‘Don’t be ridiculous. Nothing I do has an effect on the way you live your life, Sir Charles, and I think you’re fit for Bedlam if you believe it does.’
‘Again, you are very frank,’ he said, such genial amusement in his deep voice that she wished she could forget she was a lady long enough to slap him.
Then he sobered again and she saw he was eyeing her shadowy figure in the fading light. Her dark gown must be adding to the gathering gloom and her face probably appeared almost ghostly in the twilight, but that was no reason for him to stare at her as if trying to resolve a vexing riddle.
‘You haven’t heard from your brother lately, I take it?’ he asked softly at last and there was something in his voice that sounded almost like pity. She shivered in sudden fear as she tried to reassure herself all was well.
‘Not for several weeks,’ she finally admitted as if the words had been racked out of her.

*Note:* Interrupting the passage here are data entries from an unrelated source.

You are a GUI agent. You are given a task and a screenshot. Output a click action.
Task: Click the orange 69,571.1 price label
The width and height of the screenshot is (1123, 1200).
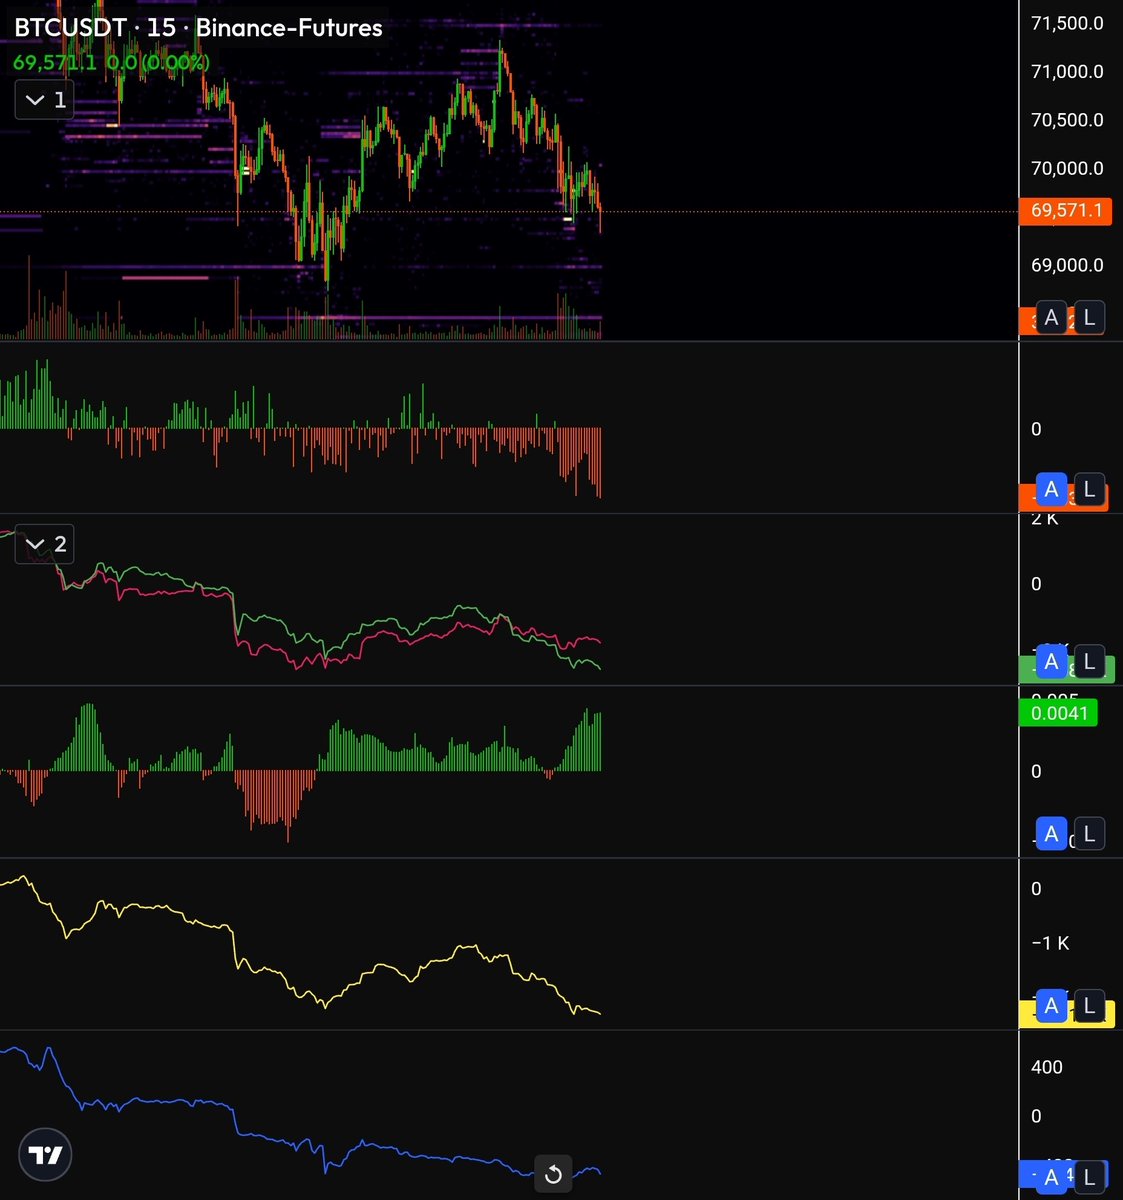[x=1066, y=211]
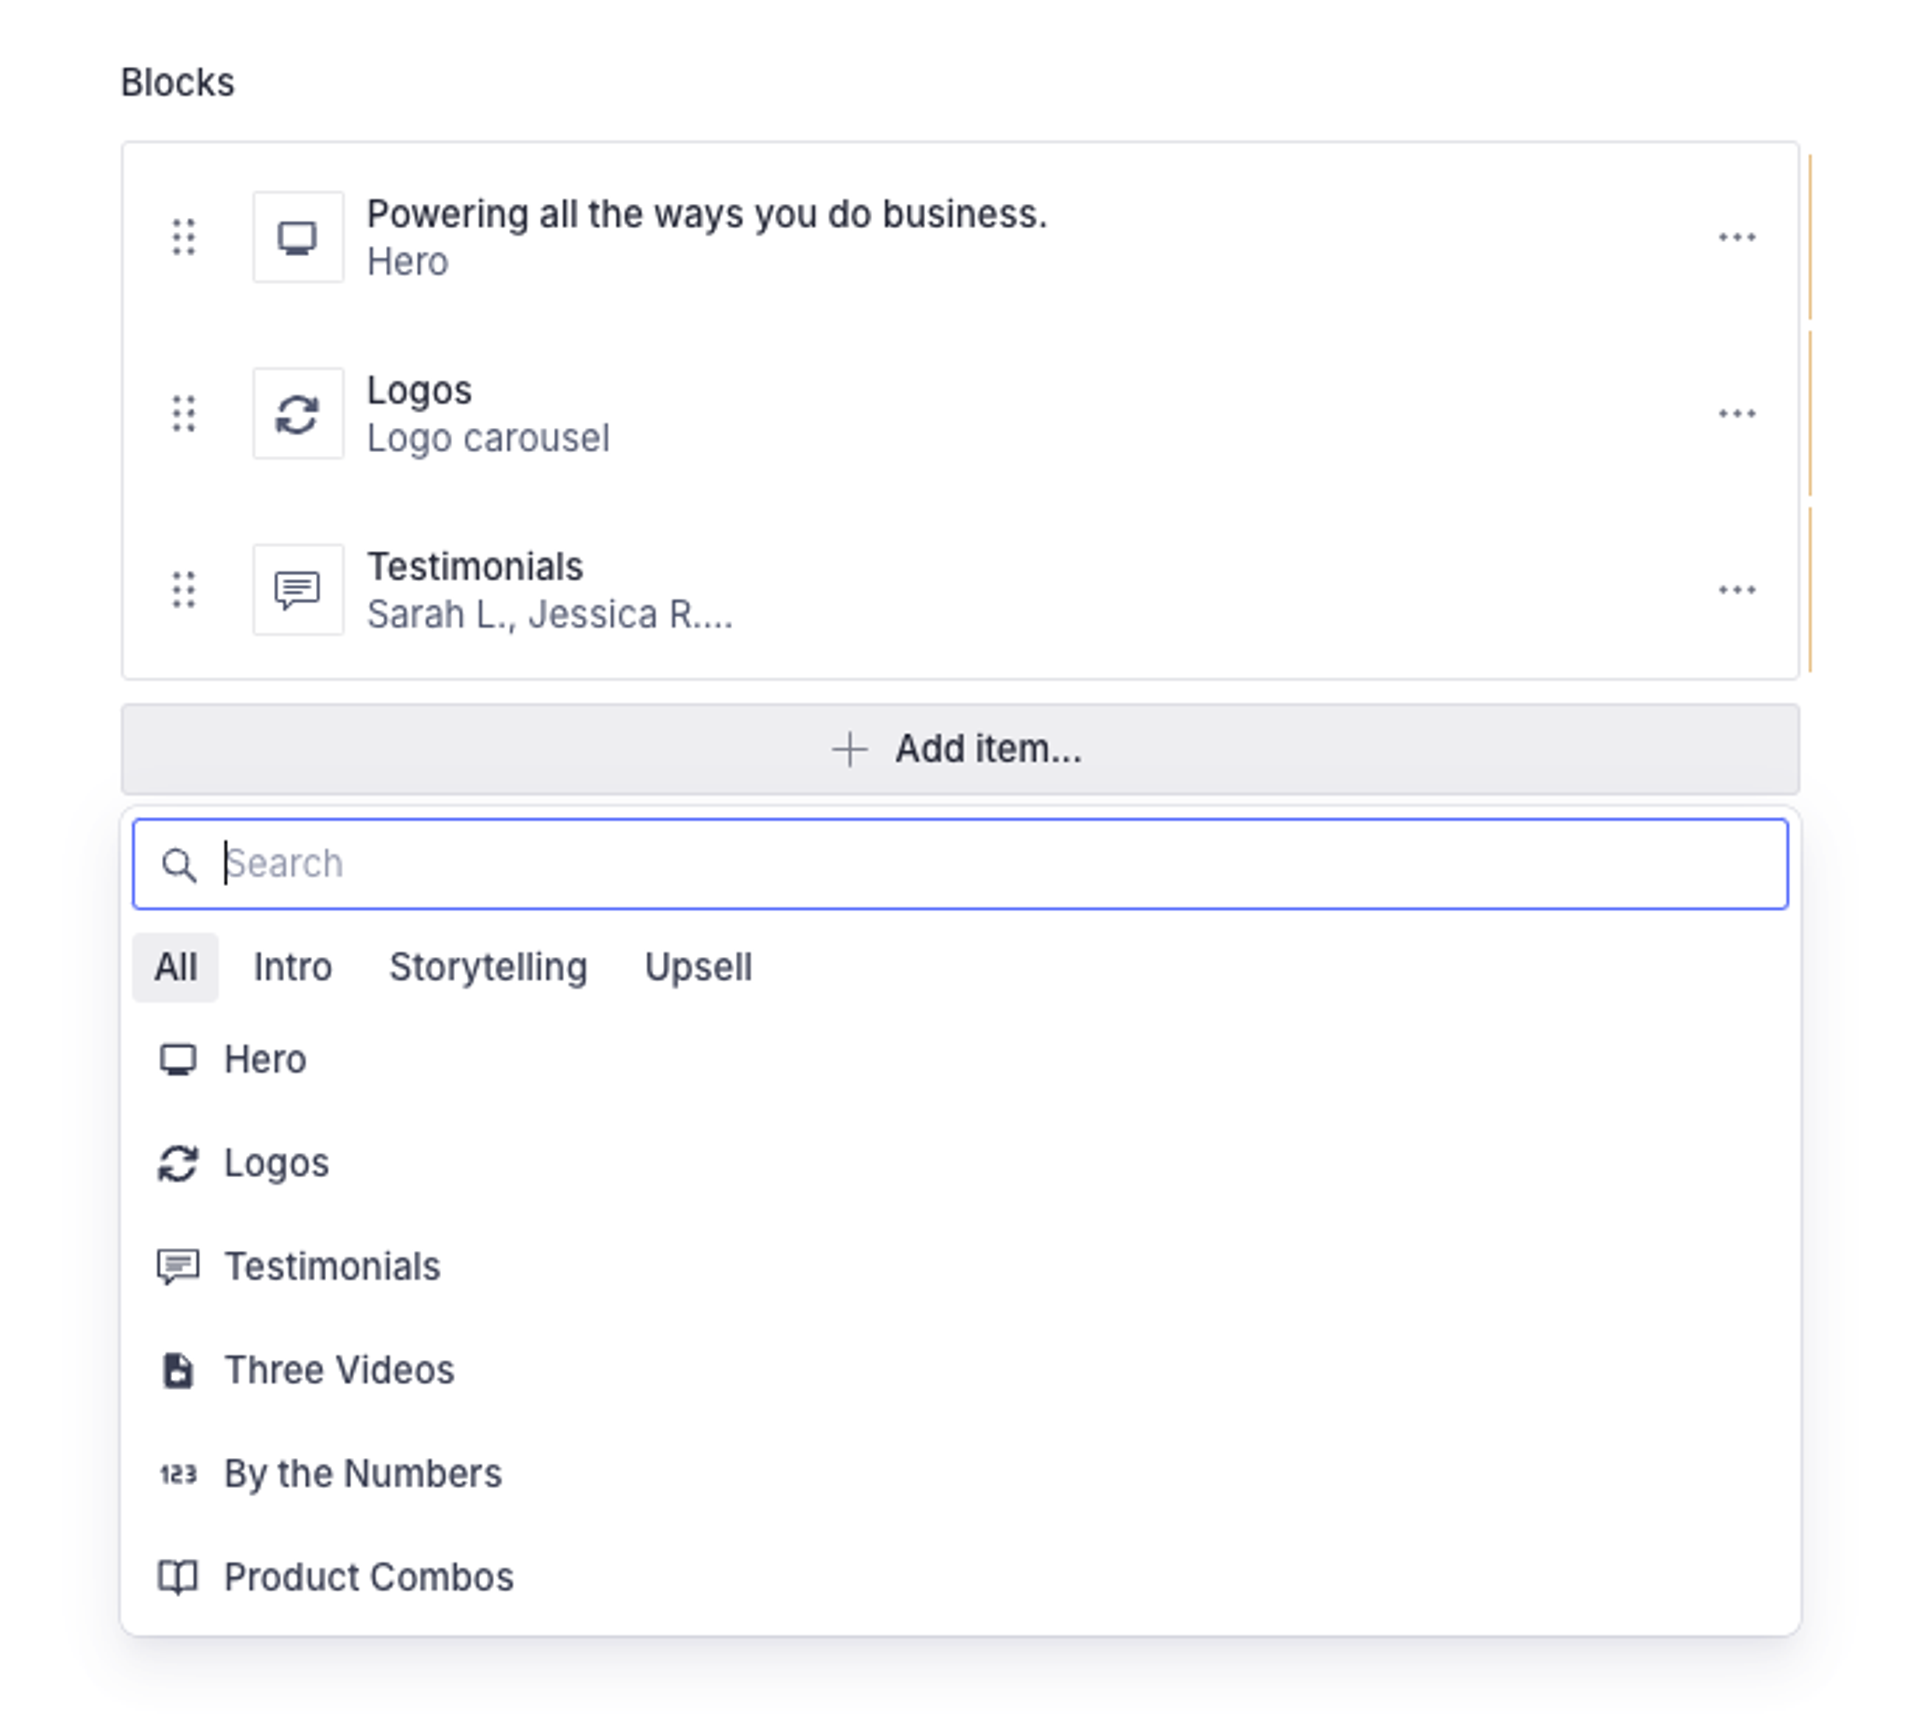The height and width of the screenshot is (1716, 1920).
Task: Click the drag handle of the Testimonials block
Action: tap(184, 590)
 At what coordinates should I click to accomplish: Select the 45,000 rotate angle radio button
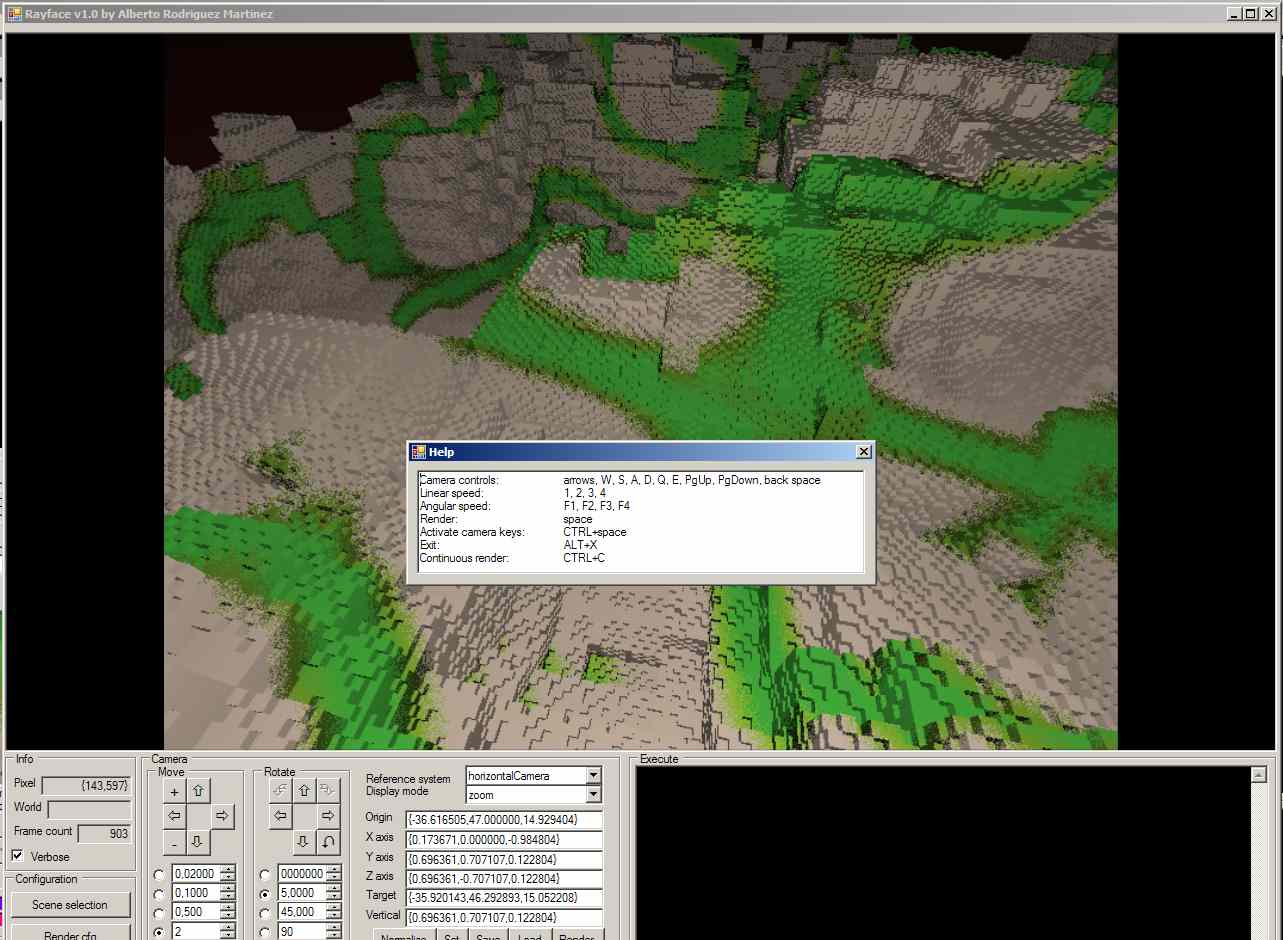264,913
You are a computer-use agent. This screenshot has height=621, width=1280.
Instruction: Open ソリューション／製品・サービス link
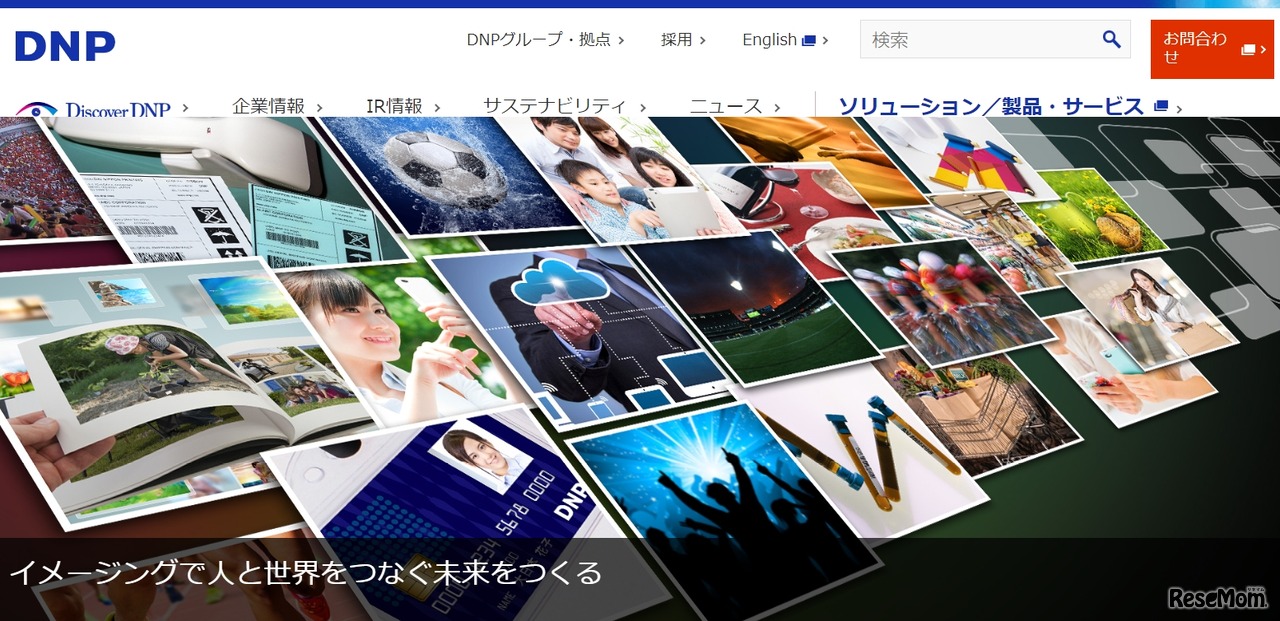pos(990,106)
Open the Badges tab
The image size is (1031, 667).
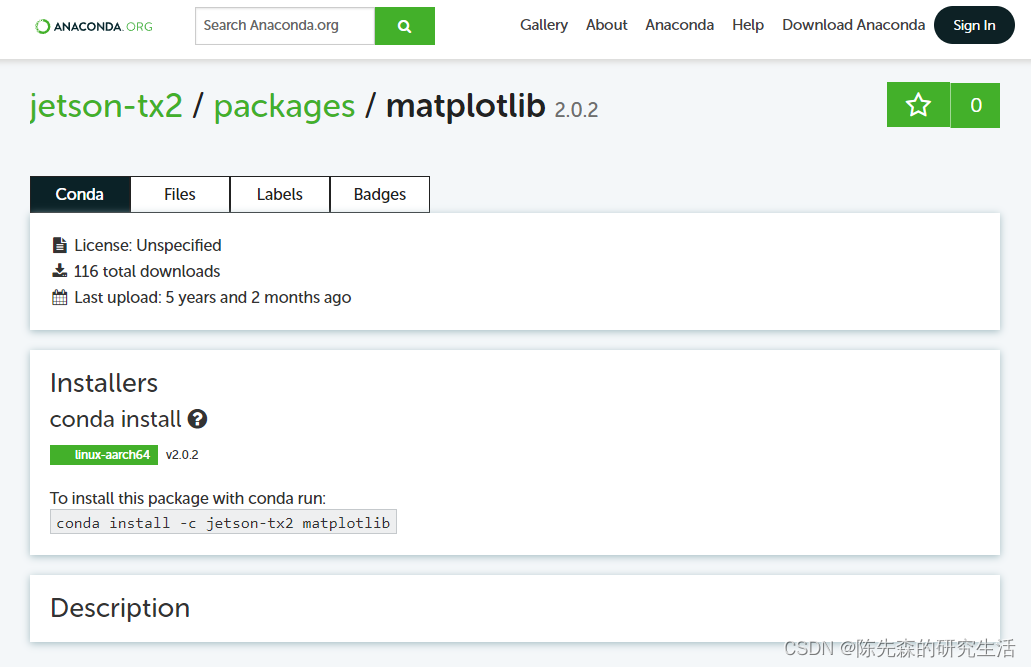[x=380, y=194]
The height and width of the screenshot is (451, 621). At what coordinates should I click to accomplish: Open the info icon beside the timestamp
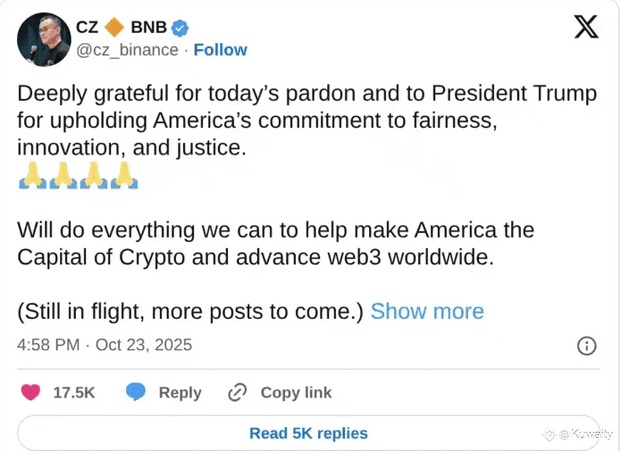pyautogui.click(x=587, y=345)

He was silent for a while as if pondering his next move and she refused to fill it with idle chatter when she hadn’t even invited him to walk into her brother’s drawing room and make himself at home. Anyway, she hated discussing her family with a man who was now a stranger, and the fact that she’d once heaped so many ridiculous hopes on his broad shoulders just made it worse. He was standing closer now and she’d be a fool not to notice he was more ridiculously handsome than ever. The careless glow of youth had left his face, along with any lingering innocence, and his features had hardened in maturity until he looked like a formidable Greek god—powerful Zeus instead of careless Apollo, perhaps.
Yet he seemed almost impatient of his looks, although he probably made little enough effort to fight off the women who flirted with him whenever he ventured into society or the demi-monde, if rumour was true. No doubt the idiotic females lined up to be seduced by the smiling devil he was now, and they were welcome to him. Roxanne infinitely preferred the younger, less jaded Charles Afforde of a decade ago to this cynical rake.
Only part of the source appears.